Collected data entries
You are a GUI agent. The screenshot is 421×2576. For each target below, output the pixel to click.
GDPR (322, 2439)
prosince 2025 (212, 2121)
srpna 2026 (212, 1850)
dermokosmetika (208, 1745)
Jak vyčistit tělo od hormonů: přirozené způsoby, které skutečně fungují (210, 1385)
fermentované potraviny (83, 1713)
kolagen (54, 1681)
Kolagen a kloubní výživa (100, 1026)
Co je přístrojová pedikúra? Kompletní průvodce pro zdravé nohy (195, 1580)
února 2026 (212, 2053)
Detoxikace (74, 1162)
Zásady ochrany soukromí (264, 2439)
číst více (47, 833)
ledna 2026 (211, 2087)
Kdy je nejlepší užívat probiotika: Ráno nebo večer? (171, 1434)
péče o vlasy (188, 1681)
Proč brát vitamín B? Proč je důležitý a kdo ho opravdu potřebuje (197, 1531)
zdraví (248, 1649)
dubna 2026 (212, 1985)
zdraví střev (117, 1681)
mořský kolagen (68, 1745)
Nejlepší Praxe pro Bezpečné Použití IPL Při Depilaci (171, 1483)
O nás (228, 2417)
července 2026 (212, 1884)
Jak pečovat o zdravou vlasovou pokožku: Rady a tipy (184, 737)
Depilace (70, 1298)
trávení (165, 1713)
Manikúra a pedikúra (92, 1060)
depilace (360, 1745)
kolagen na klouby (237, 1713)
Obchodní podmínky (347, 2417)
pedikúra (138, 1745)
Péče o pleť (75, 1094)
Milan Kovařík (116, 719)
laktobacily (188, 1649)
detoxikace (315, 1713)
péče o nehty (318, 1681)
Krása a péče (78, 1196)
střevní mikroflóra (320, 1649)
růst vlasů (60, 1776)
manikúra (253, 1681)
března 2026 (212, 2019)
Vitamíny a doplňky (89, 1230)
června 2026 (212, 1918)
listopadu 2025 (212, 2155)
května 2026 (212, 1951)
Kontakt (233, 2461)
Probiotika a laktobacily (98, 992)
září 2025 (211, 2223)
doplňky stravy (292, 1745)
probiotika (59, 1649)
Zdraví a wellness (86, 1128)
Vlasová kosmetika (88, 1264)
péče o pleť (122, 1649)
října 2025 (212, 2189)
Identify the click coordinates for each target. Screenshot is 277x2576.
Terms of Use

Task requirements =
Where a line above holds the string "laktobacily", show that line.

Finished exercise =
laktobacily (188, 1649)
Probiotika a laktobacily (98, 992)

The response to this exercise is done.